## [Problem to work on]
Below is a listing; print exactly its lines from the one containing "Where should I" down to the one containing "You are a computer-use", both inclusive, with every picture left out.

## [Material for the task]

------------------------------------------------

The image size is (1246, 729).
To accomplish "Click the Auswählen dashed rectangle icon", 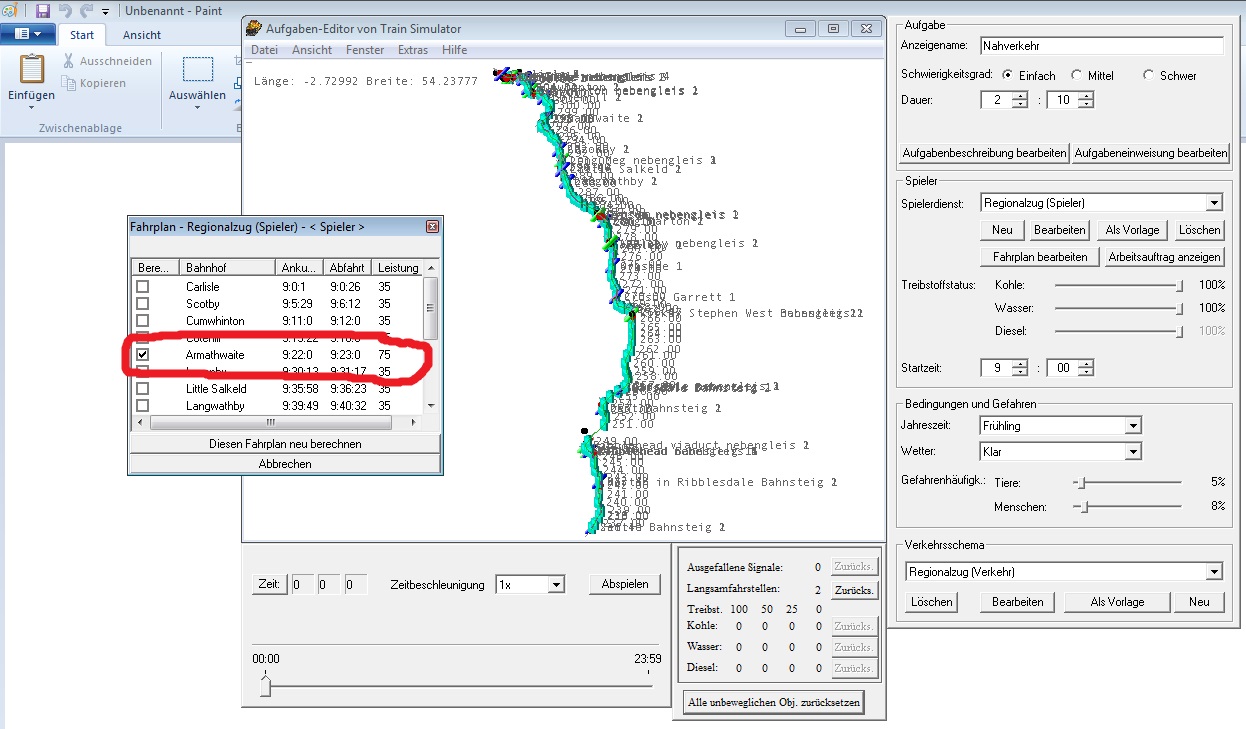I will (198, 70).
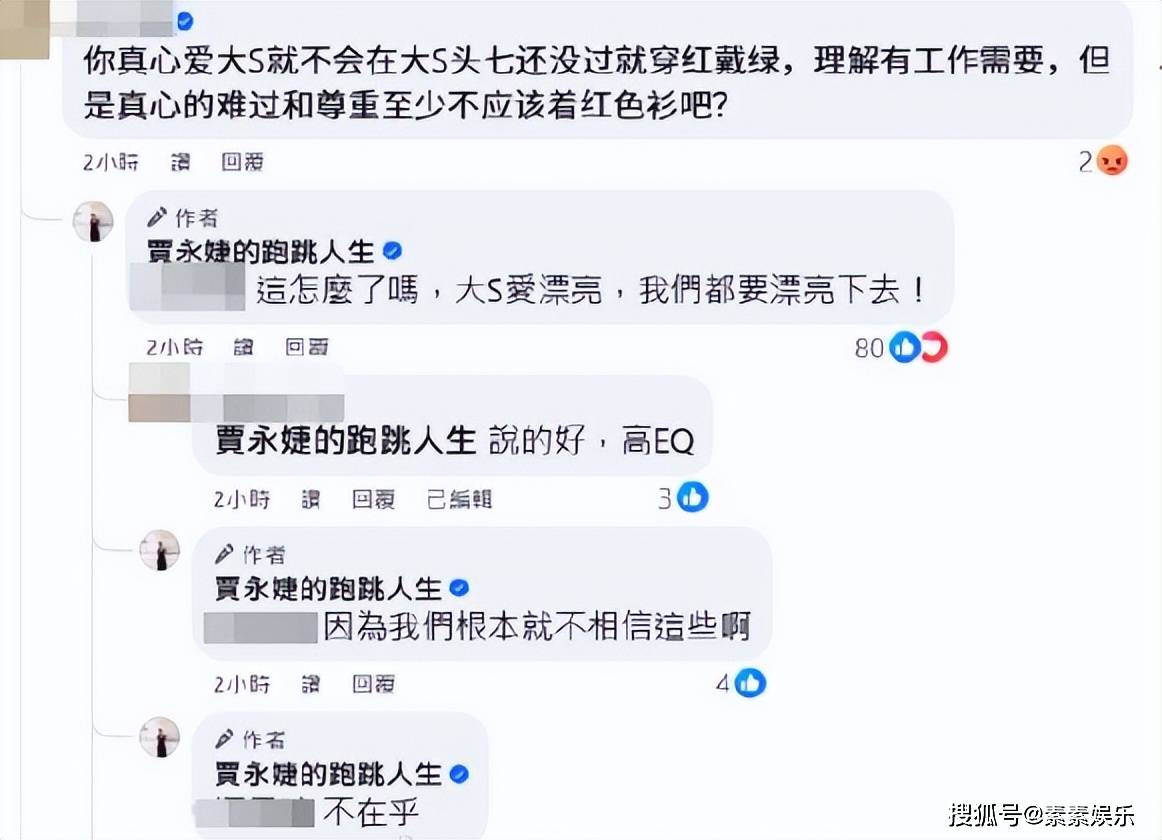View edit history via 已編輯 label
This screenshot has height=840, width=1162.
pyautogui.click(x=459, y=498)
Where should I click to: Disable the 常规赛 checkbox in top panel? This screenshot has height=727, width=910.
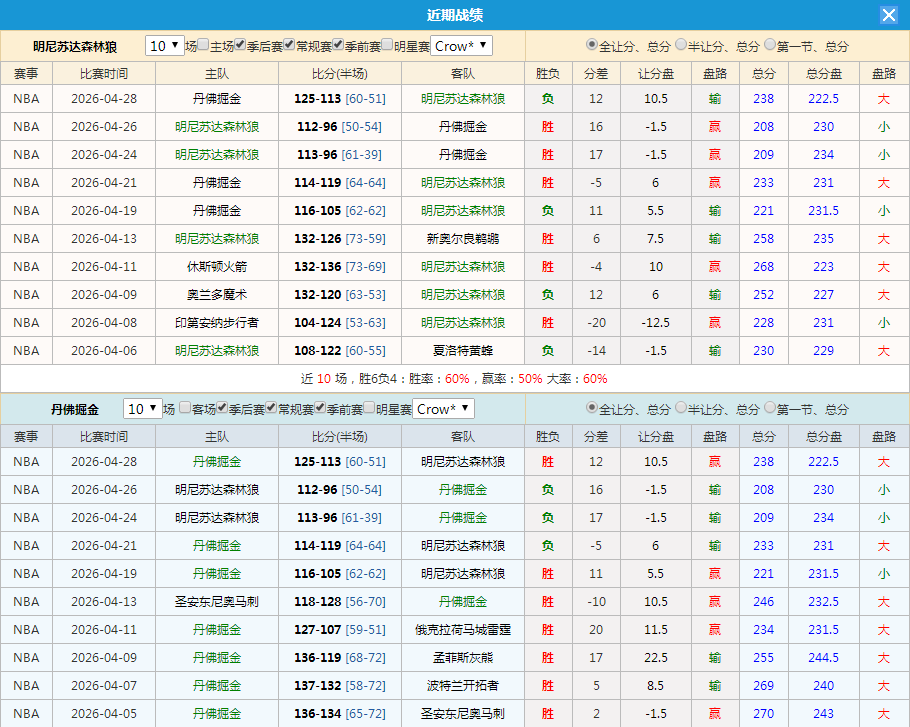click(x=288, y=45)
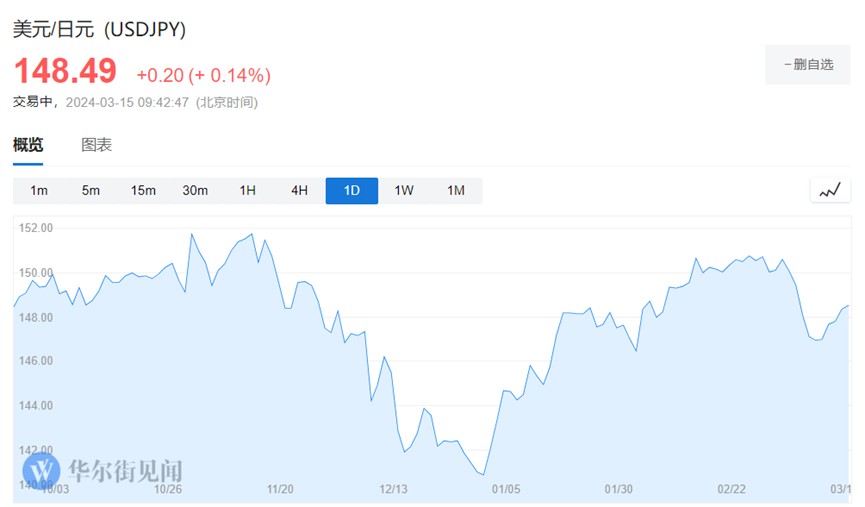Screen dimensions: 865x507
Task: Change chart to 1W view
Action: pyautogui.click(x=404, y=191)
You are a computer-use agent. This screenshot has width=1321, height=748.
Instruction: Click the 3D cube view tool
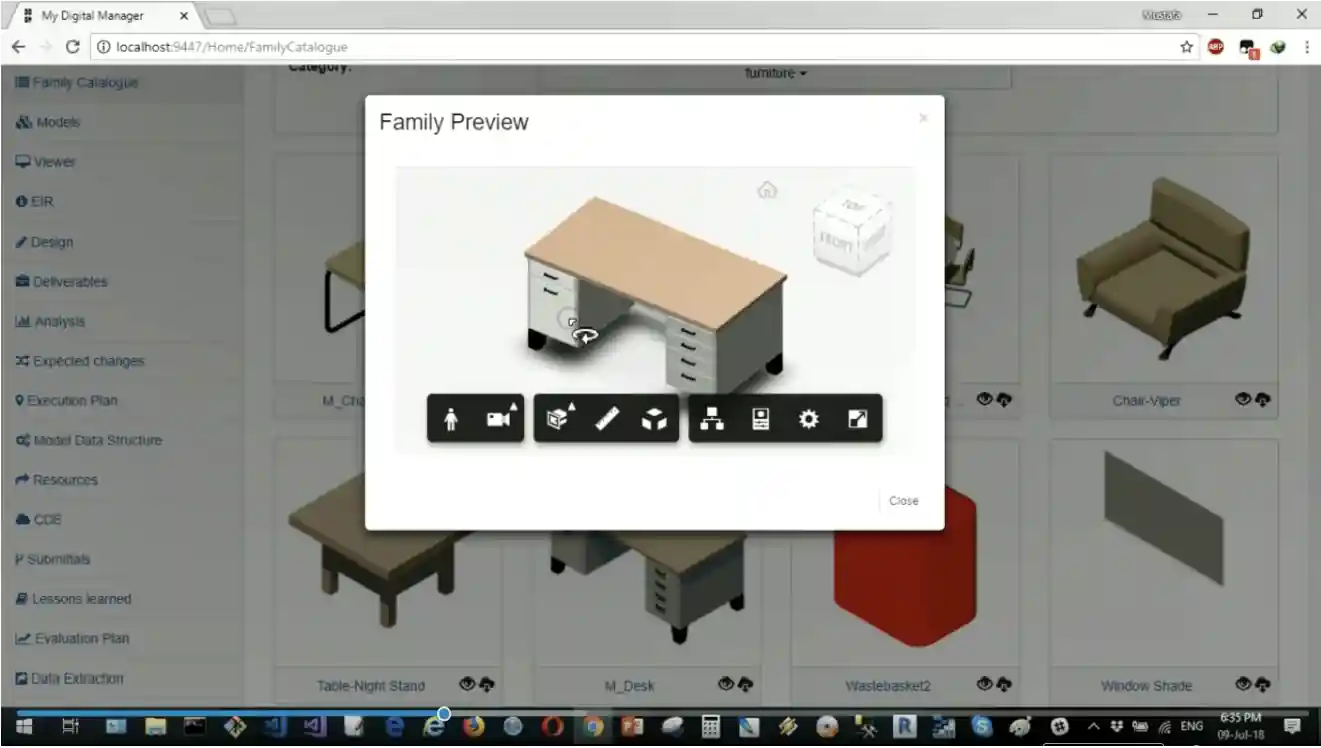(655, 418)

------------------------------------------------

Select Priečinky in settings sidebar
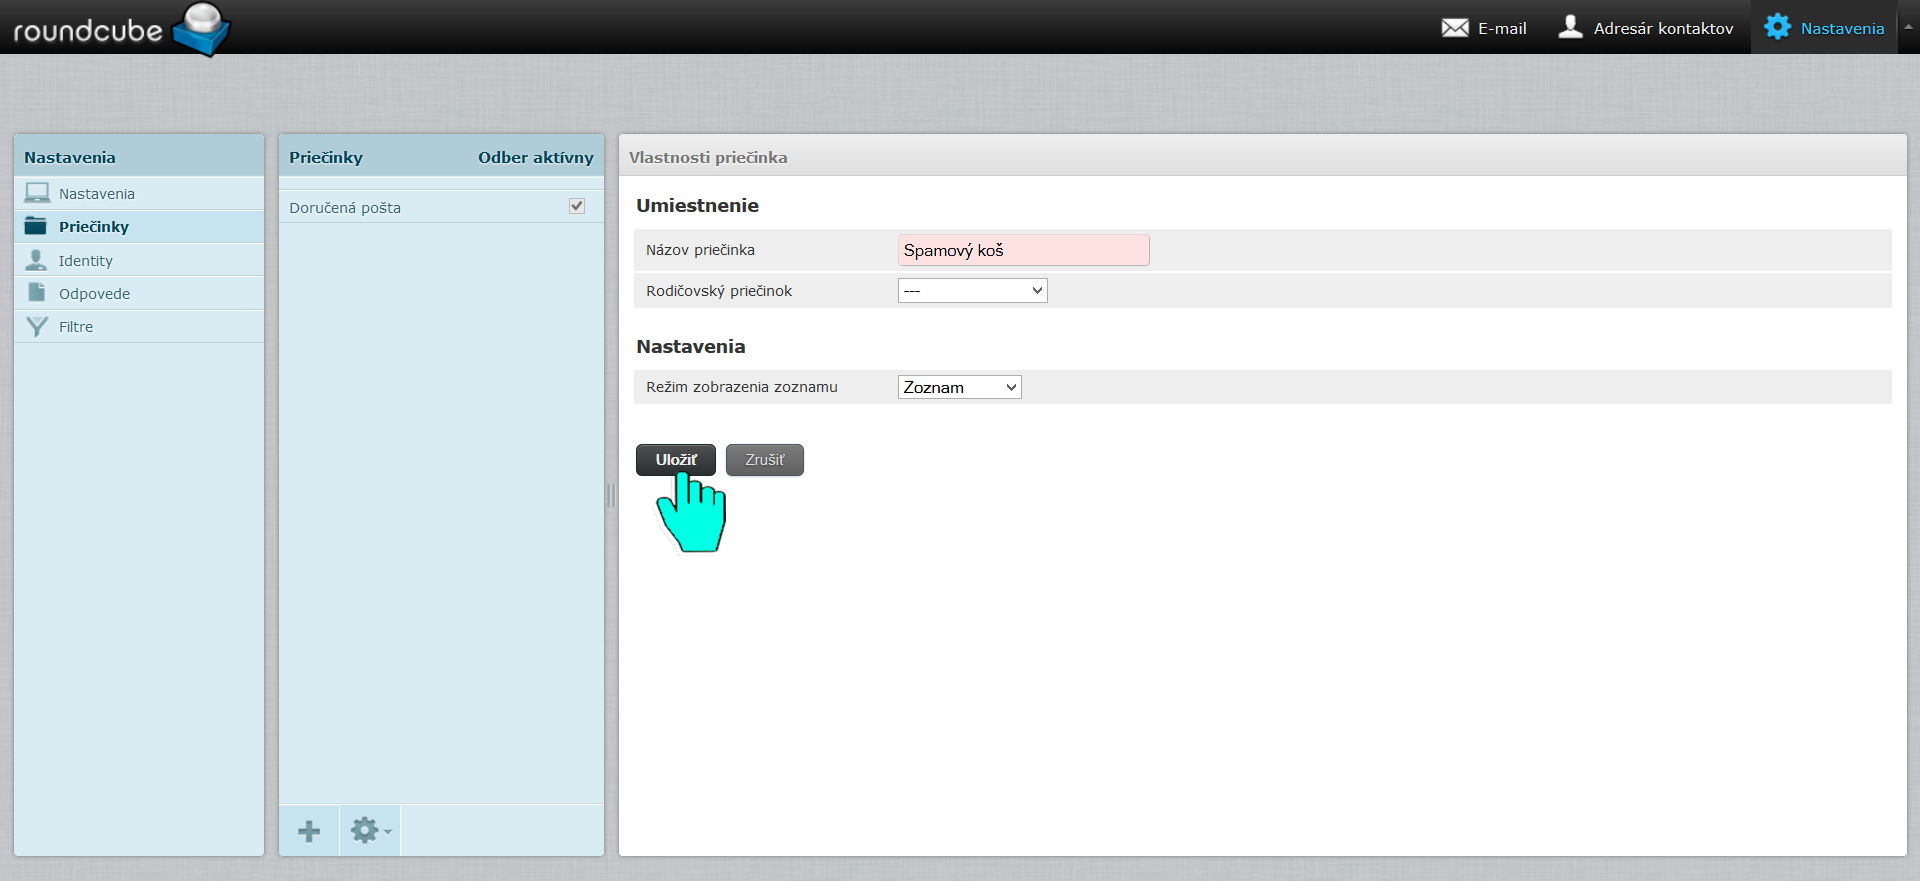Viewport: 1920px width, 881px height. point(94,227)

------------------------------------------------

## [Response below]
Where should I click to: Disable the 常规赛 checkbox in top panel? This screenshot has height=727, width=910.
click(x=288, y=45)
Screen dimensions: 865x507
Task: Change chart to 1W view
Action: pyautogui.click(x=404, y=191)
You are a computer-use agent. This screenshot has width=1321, height=748.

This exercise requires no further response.